Parmi les gardiens nés au Québec, aucun n’intéressait assez d’équipes pour faire partie des 106 joueurs invités au camp d’évaluation de la LNH il y a deux semaines. C’est donc au téléphone que nous avons joint Quentin Miller, Rudy Guimond et Daniel Héroux, classés respectivement 11e, 17e et 21e parmi les gardiens nord-américains par la Centrale de recrutement de la LNH.

Développement tardif

Pour plusieurs recruteurs, la taille est une espèce de prérequis incontournable. Or, à son année de repêchage dans la LHJMQ, Rudy Guimond mesurait 5 pi 7 po. Cette saison, il s’est présenté au camp d’entraînement à 6 pi 1 po, et il fait maintenant… 6 pi 4 po !

« Je pense que je vais grandir encore, je n’ai presque pas de barbe, j’ai encore l’air d’un bébé ! », lance-t-il en riant.

Guimond a suivi un parcours atypique. Plutôt que de tenter sa chance avec les Lions du Lac St-Louis, comme les meilleurs joueurs de l’Ouest-de-l’Île, il a plutôt joué à Kuper Academy, à Kirkland, afin de s’inscrire au programme sport-études. Issu d’une famille qui valorise l’éducation, « c’était très clair que je voulais aller dans la NCAA », précise-t-il. Ce qu’il fera à l’Université Yale, rien de moins, à compter de 2025.

Avec un tel profil, il n’a jamais été repêché dans la LHJMQ et portait cette saison les couleurs de Taft, un « prep school » du Connecticut.

Daniel Héroux tenait lui aussi à passer par les bancs d’école, mais a été repêché par les Mooseheads d’Halifax, une organisation aux vastes ressources. Héroux a d’ailleurs passé 48 heures au camp de l’équipe. « Tu vois les entraîneurs, les membres du personnel, c’est vraiment du sérieux », dit-il.

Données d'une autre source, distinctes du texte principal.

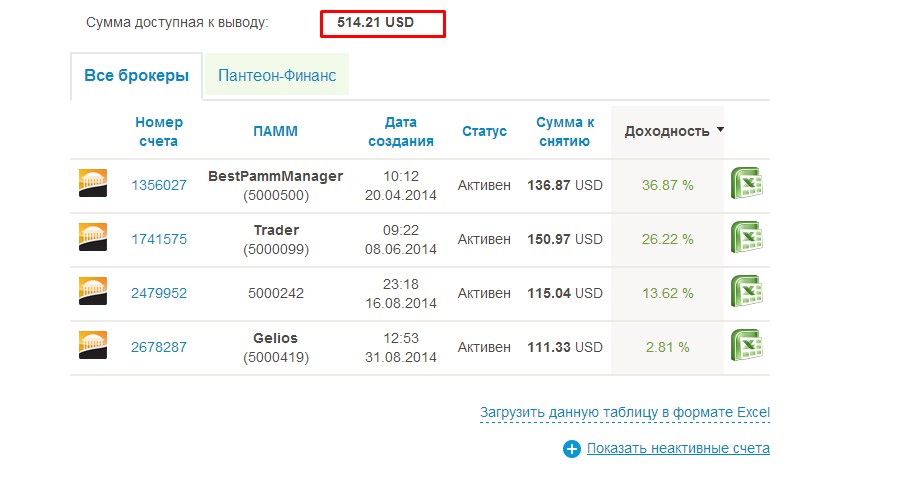The image size is (910, 486).
Task: Click Excel export icon for Trader row
Action: [746, 239]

PHOTO FOURNIE PAR DAVE ARNOLD

Daniel Héroux

Mais à l’automne 2024, il se joindra à l’Université du Vermont, à moins de deux heures de Montréal, maintenant qu’il a terminé ses études à Kimball Union Academy, au New Hampshire.

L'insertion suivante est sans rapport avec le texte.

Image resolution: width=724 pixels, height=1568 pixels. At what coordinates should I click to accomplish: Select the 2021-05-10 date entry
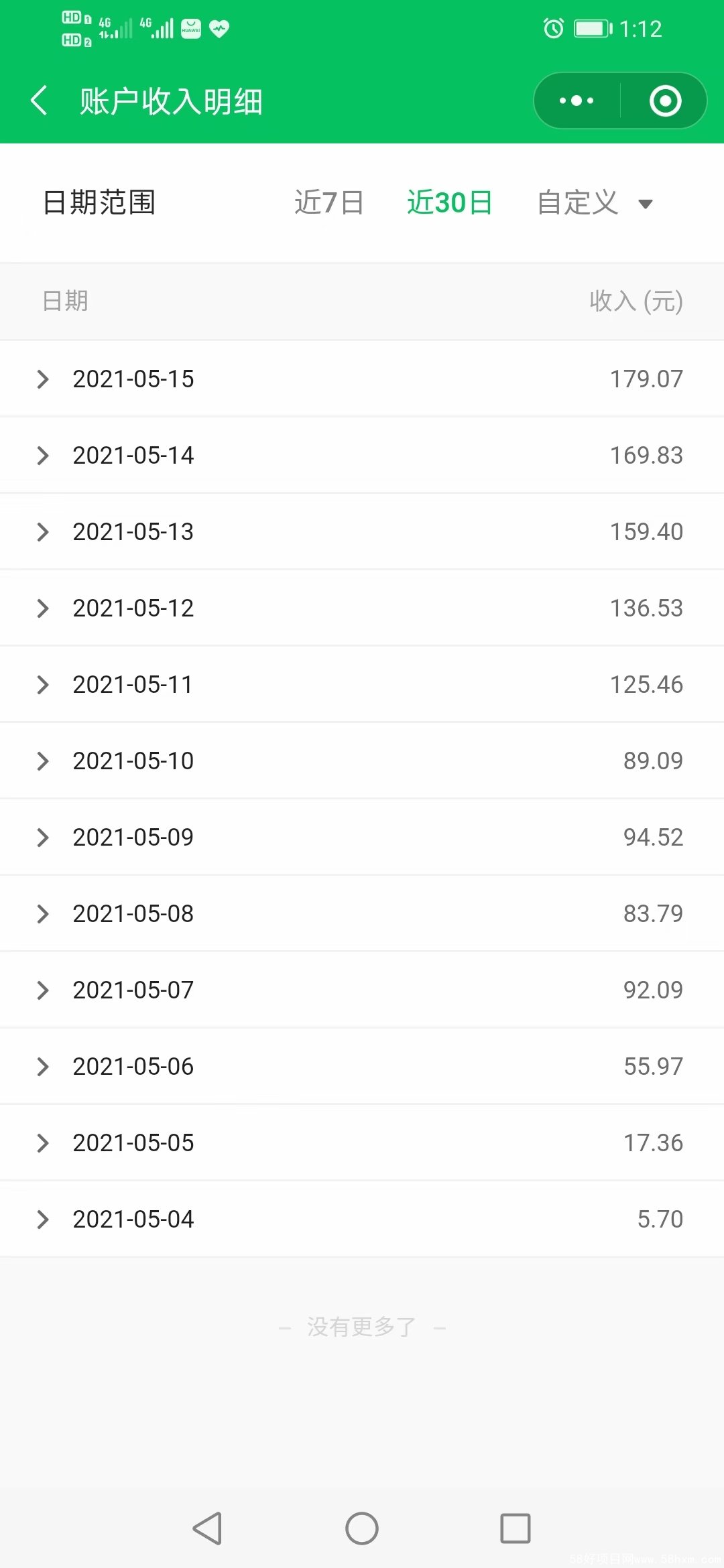coord(133,761)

« Je serai au Vermont jusqu’à 23 ans, je serai bien meilleur et prêt pour aller jouer pro, confie le Montréalais au bout du fil. Je connais des gars qui sont sortis de la LHJMQ à 20 ans et ils ne trouvaient pas d’équipe professionnelle. Je voulais avoir du temps et être prêt quand je vais arriver dans le pro. »

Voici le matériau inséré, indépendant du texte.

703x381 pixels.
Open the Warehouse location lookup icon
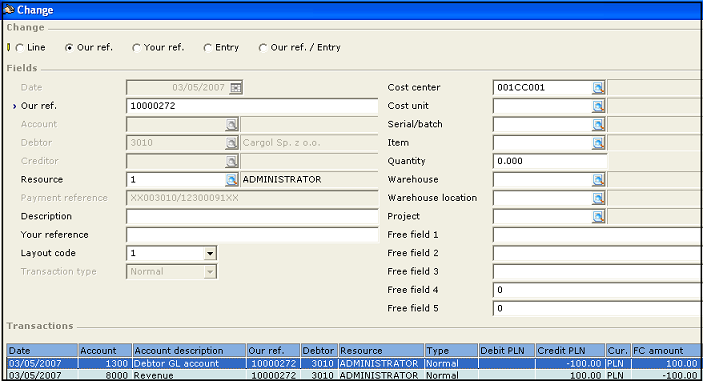coord(598,198)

Quentin Miller, lui, n’a jamais même pensé à la NCAA parce que de son propre aveu, « personne ne [le] connaissait ».

« J’ai toujours joué dans le CC, BB. Dans le midget, c’était la première fois que je jouais dans le AAA », détaille-t-il. Les Remparts de Québec ont finalement repêché cet Ahuntsicois au 176e rang en 2021, et en tant qu’auxiliaire de William Rousseau, il a remporté la Coupe Memorial ce printemps.

Quel potentiel ?

Employé dans 20 matchs en saison, Miller n’a pas joué une seule minute en séries, et a eu droit à 14 petites minutes pendant la Coupe Memorial.

« Même si je n’ai pas joué, j’ai vu ce que c’est d’aller en séries, la préparation que ça demande, rappelle-t-il. Et Rousseau a fait une super bonne job, donc ce n’était pas injuste non plus ! J’ai essayé de soutenir les gars. Quand on se préparait à jouer contre une équipe, on analysait le gardien adverse. À la fin des entraînements, j’essayais d’imiter ses faiblesses pour aider nos attaquants. »

Les recruteurs ont donc un échantillon limité pour l’évaluer. Ça n’a pas empêché une vingtaine d’équipes de la LNH, selon son estimation, de le contacter au cours des derniers mois.

« Plusieurs gardiens signent des contrats sans avoir été repêchés. Je vais faire mon chemin malgré tout », prédit-il. Le départ de Rousseau, échangé à Rouyn-Noranda, devrait cependant l’aider à jouer davantage la saison prochaine.

Rudy Guimond, lui, n’a pas eu droit à autant d’entrevues. Après avoir grandi, il doit maintenant « remplir » sa charpente, et c’est ici que la voie universitaire pourrait le servir.

« Certains gardiens sont prêts à jouer pro à 20 ans, en finissant la LHJMQ, concède Dan Shakibaian, son conseiller. Mais Rudy, même à 164 lb, n’est pas encore mature physiquement. Ça lui donne six ans pour prendre du poids, pour être prêt physiquement pour les luttes dans son demi-cercle. »

Ce n’est pas que la LHJMQ n’est pas bonne pour les gardiens, mais certains gars ont besoin de plus de temps.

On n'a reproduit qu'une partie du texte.